La réussite locale à Toronto ne doit pas dissimuler la sensation d’un repli de la France qui n’a pas pu soutenir uniformément durant la Covid l’ensemble des Alliances ou des instituts culturels à travers la planète, qui constituent pourtant autant de « vitrines officielles » de notre nation culturelle.
Ramzi Sfeir, Vice président de l’Assemblée des Français de l’Etranger et conseiller pour les Français du Canada, se félicite lui aussi de la vitalité de l’Alliance de Toronto mais insiste davantage sur la responsabilité globale de notre pays en matière de promotion de la Francophonie.
« La France doit arrêter de se désengager du secteur culturel à l’étranger, car notre pays a un rôle central dans le rayonnement de la francophonie (…) Il y a une tendance générale au délestage depuis quelques années : on se débarrasse de notre patrimoine diplomatique et culturel mais aussi de nos centres culturels et on laisse mourir nos Alliances françaises, prétextant un manque de rentabilité, or je ne pense pas que la rentabilité de la culture doit être mesurée de la même manière que l’on mesure celle d’une entreprise. J’ai grandi dans un pays en conflit, en Palestine, où les Centres Culturels Français, tout comme les écoles françaises de l’AEFE ou encore l’Alliance française étaient, et sont toujours, des bulles d’oxygène et une ouverture nécessaire sur le monde extérieur. Ce sont des vecteurs de rayonnement à la fois culturels, mais aussi académiques, économiques et politiques. La Francophonie permet de bâtir des ponts que la politique et l’économie n’arrivent pas à construire et il est temps de faire revivre le soft-power à la française »
On voit là que l’enjeu linguistique demeure hautement politique, que ce soit au Canada ou pour la politique de Francophonie de la France.

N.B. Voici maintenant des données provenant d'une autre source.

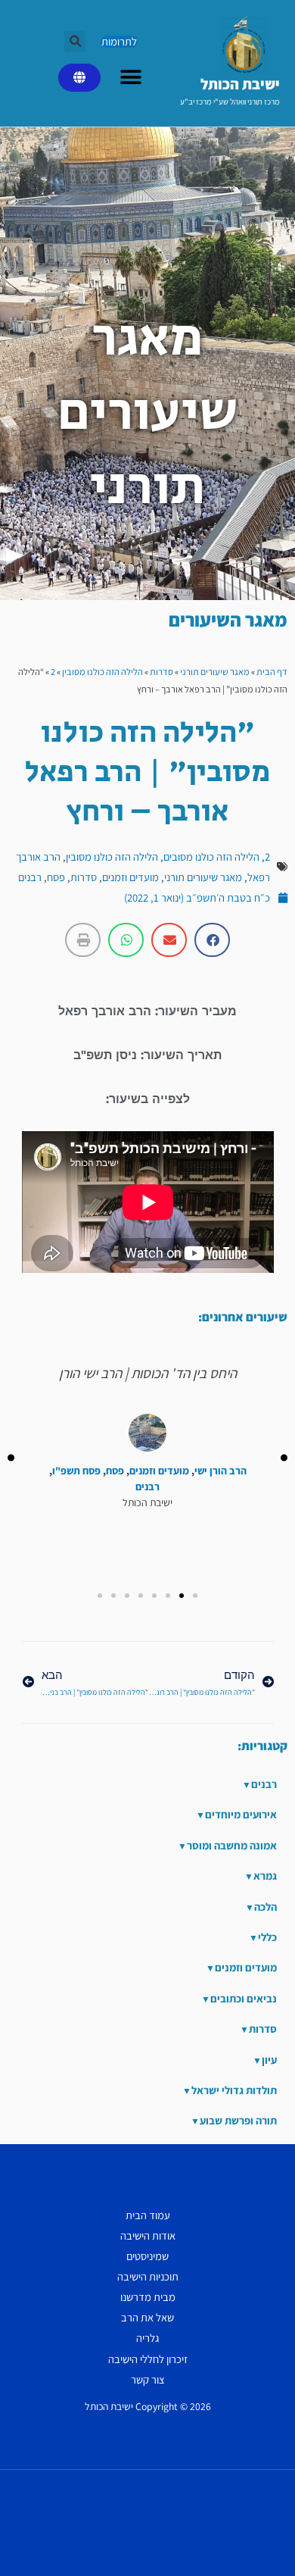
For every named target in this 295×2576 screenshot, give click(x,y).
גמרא (265, 1875)
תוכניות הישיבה (148, 2276)
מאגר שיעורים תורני (215, 671)
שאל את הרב (147, 2317)
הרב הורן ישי (220, 1471)
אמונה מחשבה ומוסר (232, 1845)
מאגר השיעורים (228, 619)
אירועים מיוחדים (241, 1814)
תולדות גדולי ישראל (234, 2090)
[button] (74, 41)
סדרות (161, 671)
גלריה (147, 2338)
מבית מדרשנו (147, 2297)
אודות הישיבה (147, 2235)
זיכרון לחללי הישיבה (148, 2359)
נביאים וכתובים (243, 1998)
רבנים (30, 877)
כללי (267, 1937)
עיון (269, 2059)
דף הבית (271, 671)
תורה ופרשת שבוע (238, 2120)
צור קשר (148, 2379)
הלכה (265, 1906)
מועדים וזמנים (130, 877)
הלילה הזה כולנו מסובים (211, 856)
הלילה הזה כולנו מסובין (102, 671)
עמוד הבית (148, 2215)
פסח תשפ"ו (76, 1471)
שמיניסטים (147, 2256)
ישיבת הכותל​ (240, 84)
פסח (56, 877)
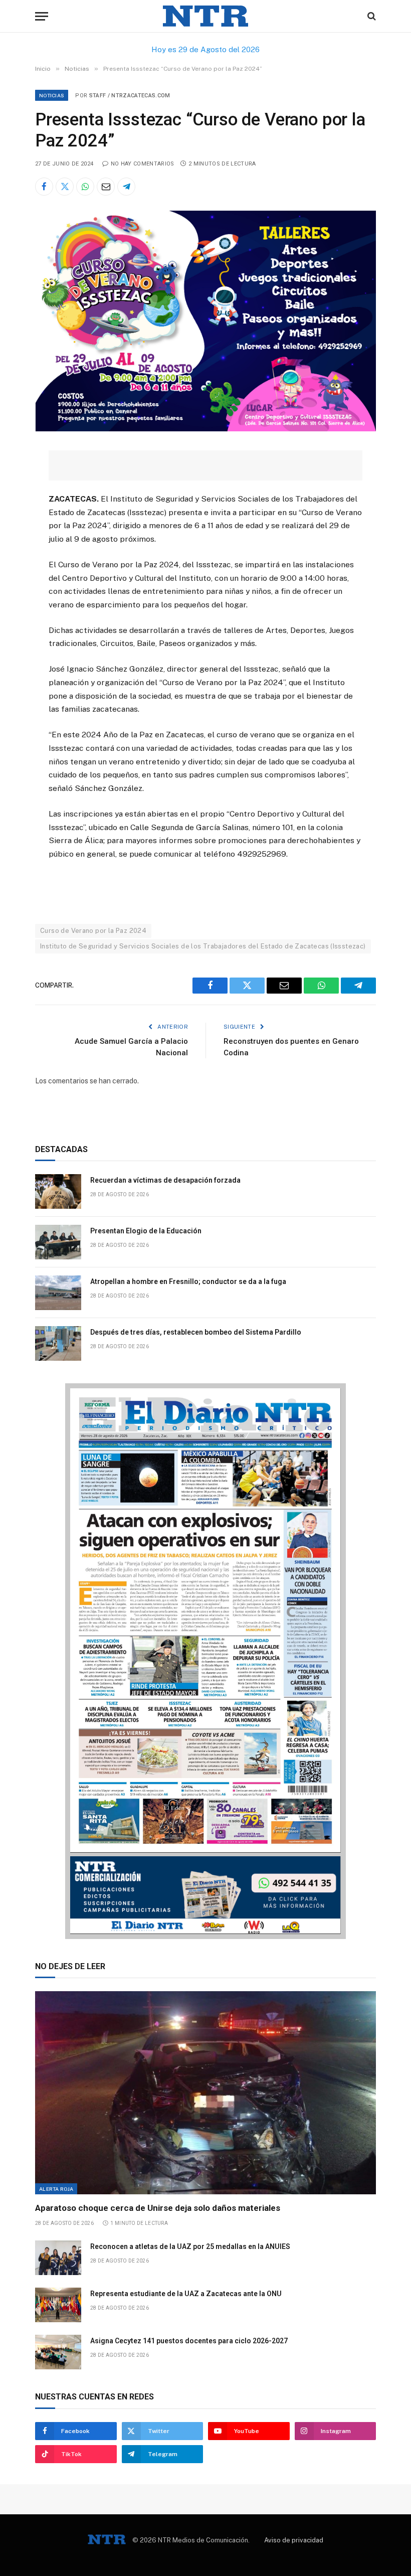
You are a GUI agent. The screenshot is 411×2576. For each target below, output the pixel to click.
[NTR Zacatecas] (205, 16)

Si l’Organisation Internationale de la Francophonie (OIF) insiste, à raison, sur les gisements de développement africain pour notre langue commune, l’exemple de Toronto est symbolique : une nation majoritairement anglophone, qui connait pourtant avec le Québec une situation politique où la langue française est l’enjeu des questions identitaires, peut, par pragmatisme sans doute, établir le développement du français comme une priorité pour des raisons notamment économiques. Maîtriser deux ou plusieurs langues dans le monde d’aujourd’hui est une absolue nécessité que même les plus indécrotables francophones ne peuvent nier. L’exemple de Toronto reste donc à méditer.